Thousands of microcephaly cases have surfaced in countries wrestling with the Zika virus, most notably Brazil. And a growing body of scientific research has detailed the serious and extensive risks Zika poses to fetal development.
“Zika’s impact on unborn babies can be tragic, and our hearts are with this family,” Jon Hellerstedt, the Texas health commissioner, said in a statement. “Our central mission from the beginning has been to do everything we can to protect unborn babies from the devastating effects in Zika.”
Several other cases of babies with microcephaly have been documented in the United States in recent months — and some women with Zika have chosen to have abortions after ultrasounds showed a high likelihood of serious complications — but the Texas case appears to be the only one in which a microcephalic infant died shortly after birth.

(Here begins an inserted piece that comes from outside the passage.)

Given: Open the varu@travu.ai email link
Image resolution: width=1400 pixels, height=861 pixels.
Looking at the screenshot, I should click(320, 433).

As of July 28, the Centers for Disease Control and Prevention was monitoring 479 pregnant women in the United States for whom there was laboratory evidence of a Zika infection, regardless of whether they had displayed symptoms such as fever, rash or joint pain. In addition, the CDC is monitoring another 493 pregnant women with Zika in U.S. territories, particularly Puerto Rico, where the virus has been spreading.
Texas officials said Tuesday that 97 travel-related cases of Zika have been reported in the state, including two infants with microcephaly in Harris County. No cases have been reported of local transmission of Zika.
For the moment, South Florida remains the only place in the country where mosquitoes have spread the virus. Public health officials there have documented at least 17 cases of locally acquired Zika infections, with nearly all occurring in the Wynwood community just north of downtown Miami.